--- Petunjuk Tugas ---
Tulis ulang kata demi kata bagian teks tentang divestasi saham Freeport yang dimulai dari "Mengapa Divestasi" dan berakhir pada "BUMD Papua.".

--- Cuplikan Teks ---
Mengapa Divestasi
Freeport Tak Menunggu 2021
Pemerintah Indonesia
resmi mengontrol mayoritas (51,23) persen saham perusahaan yang menambang
tembaga dan emas di Grasberg, Papua, PT Freeport Indonesia (FI).
Ini ditandai tuntasnya
pembayaran divestasi FI senilai 3,85 miliar dollar AS oleh holding BUMN
tambang, PT Indonesia Asahan Aluminium (Inalum). Dari total saham 51,23 persen,
Inalum kini mengontrol 41,23 persen dan 10 persen sisanya Pemda Papua. Saham
Pemda Papua akan dikelola perusahaan khusus, PT Indonesia Papua Metal dan
Mineral (IPPM), yang 60 persen sahamnya dimiliki Inalum dan 40 persen milik
BUMD Papua.
Mekanisme ini sangat
tepat untuk menghindari penjualan saham FI oleh pemda kepada perusahaan swasta
nasional, seperti dalam divestasi 24 persen saham Newmont Nusa Tenggara.

--- Cuplikan Data ---
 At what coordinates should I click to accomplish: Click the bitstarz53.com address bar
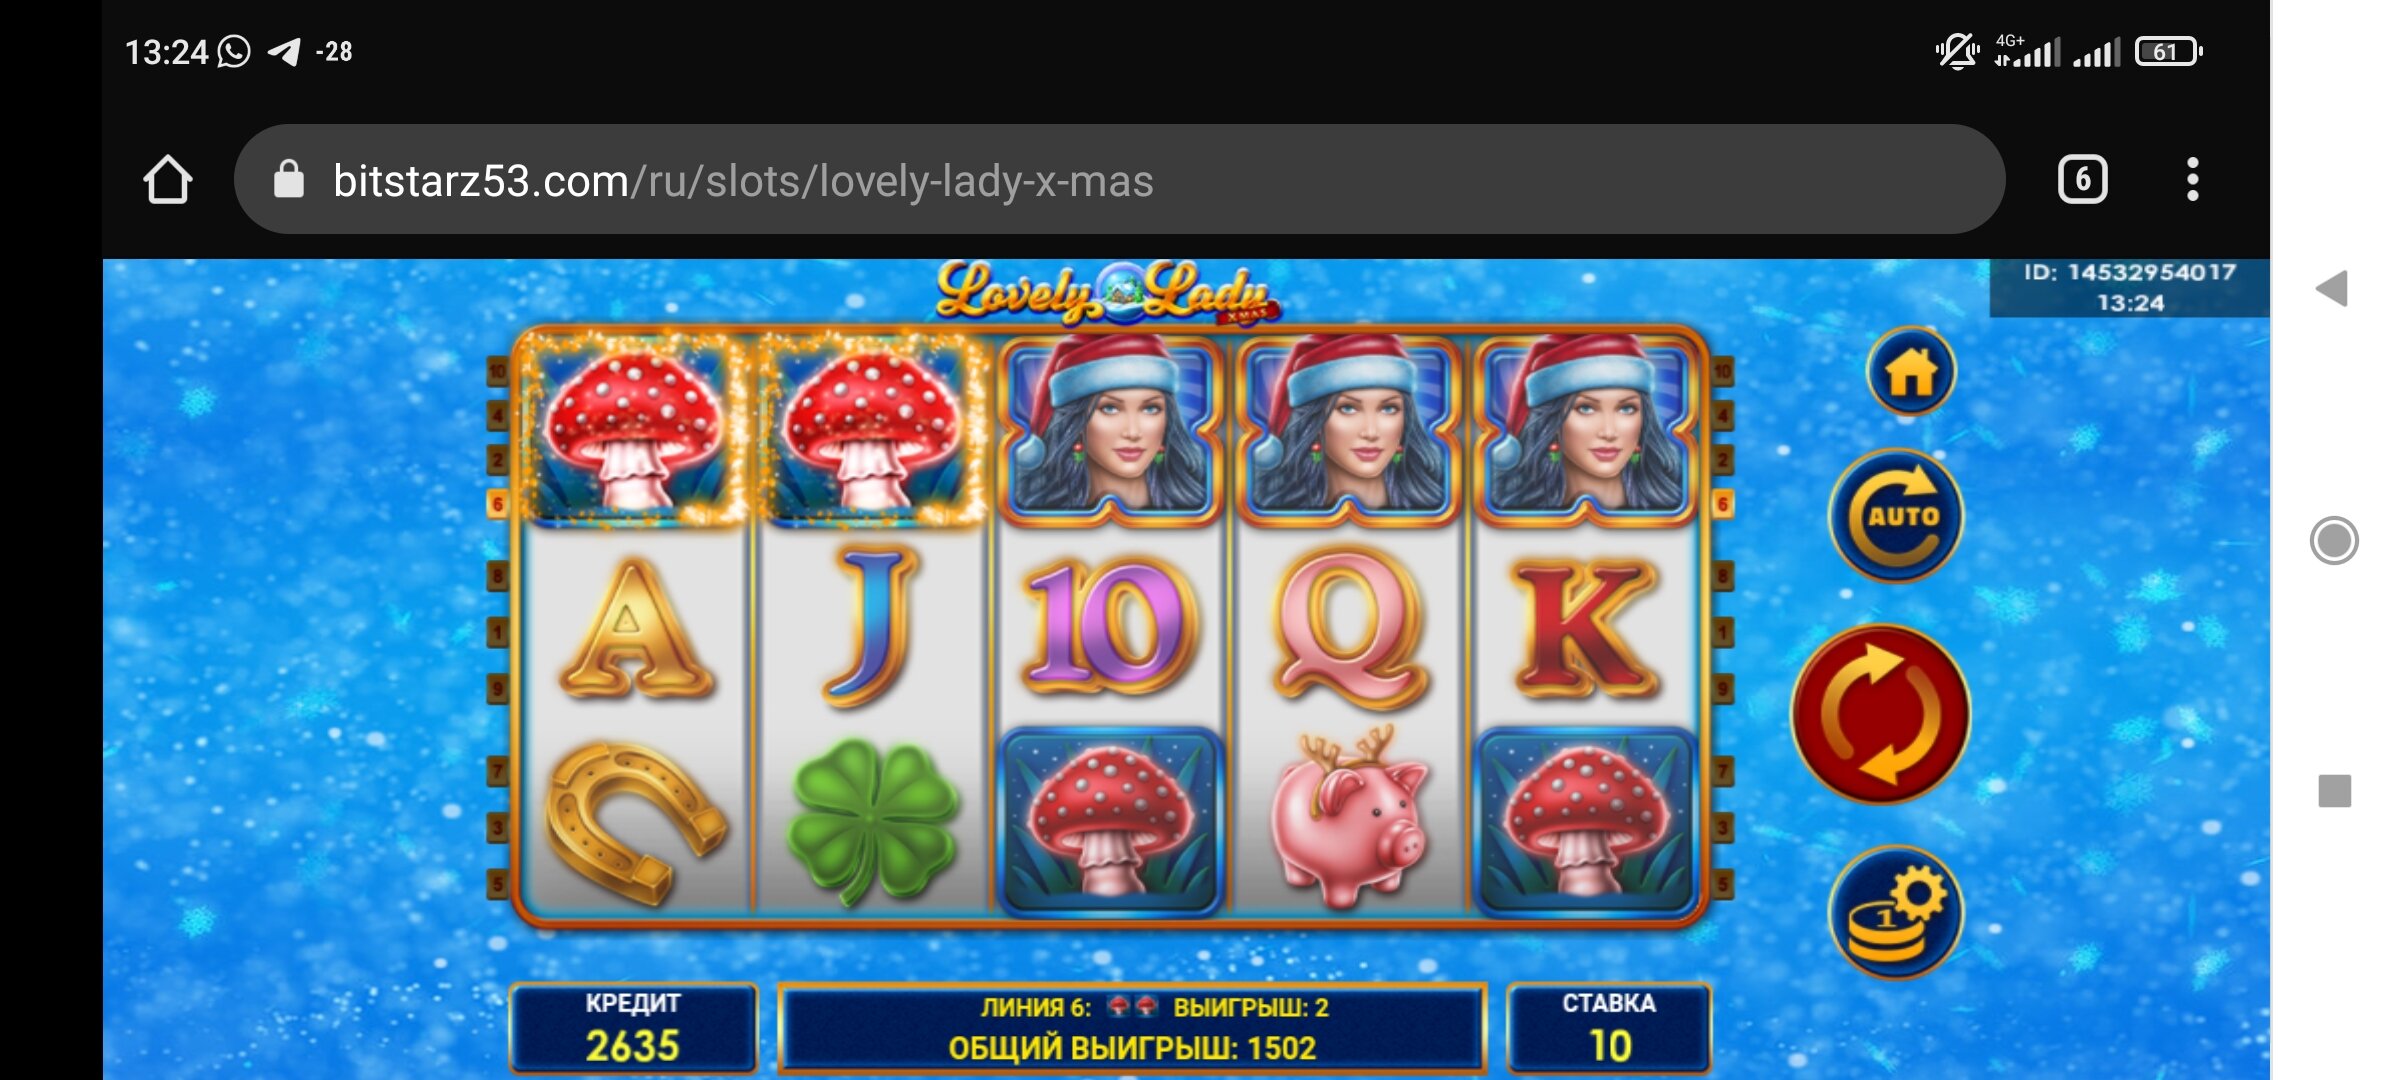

--- Jawaban Tugas ---
Mengapa Divestasi
Freeport Tak Menunggu 2021
Pemerintah Indonesia
resmi mengontrol mayoritas (51,23) persen saham perusahaan yang menambang
tembaga dan emas di Grasberg, Papua, PT Freeport Indonesia (FI).
Ini ditandai tuntasnya
pembayaran divestasi FI senilai 3,85 miliar dollar AS oleh holding BUMN
tambang, PT Indonesia Asahan Aluminium (Inalum). Dari total saham 51,23 persen,
Inalum kini mengontrol 41,23 persen dan 10 persen sisanya Pemda Papua. Saham
Pemda Papua akan dikelola perusahaan khusus, PT Indonesia Papua Metal dan
Mineral (IPPM), yang 60 persen sahamnya dimiliki Inalum dan 40 persen milik
BUMD Papua.